There are actually a large number of binary categorical variables in this
dataset.   For example, the "Hypertension" column has labels for the two
categories "yes" (the patient had persistently high blood pressure) or "no".

The categorical variable we are interested in here is "Appetite".  This has
the label "good" for patients with good appetite, and "poor" for those with
poor appetite.  Poor appetite is a [symptom of chronic kidney
disease](https://www.sciencedirect.com/science/article/abs/pii/S0270929508001666).  In our case, we wonder whether the extent of kidney damage does a convincing job in predicting whether the patient has a "good" appetite.
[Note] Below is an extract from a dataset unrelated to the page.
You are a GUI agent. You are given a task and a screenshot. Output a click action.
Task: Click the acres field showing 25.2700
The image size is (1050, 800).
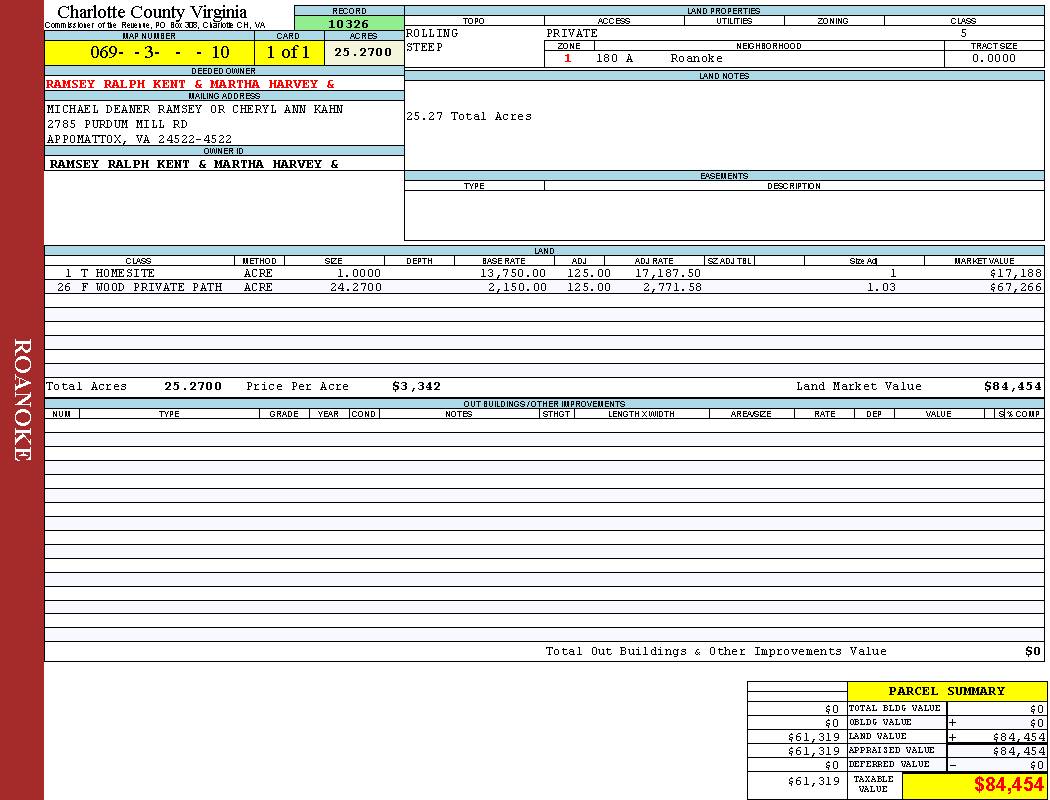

The CKD dataset has a column "Hemoglobin" that has the
concentration of hemoglobin from a blood sample.  Hemoglobin is the molecule
that carries oxygen in the blood; it is the molecule that makes the red blood
cells red.  Damaged kidneys produce lower concentrations of the hormone that
stimulates red blood cell production,
[erythropoietin](https://en.wikipedia.org/wiki/Erythropoietin), so CKD
patients often have fewer red blood cells, and lower concentrations of
Hemoglobin.  We will take lower "Hemoglobin" as a index of kidney damage.
Therefore, we predict that patients with lower "Hemoglobin" values are more
likely to have `poor` "Appetite" values, and, conversely, patients with higher
"Hemoglobin" values are more likely to have `good` "Appetite" values.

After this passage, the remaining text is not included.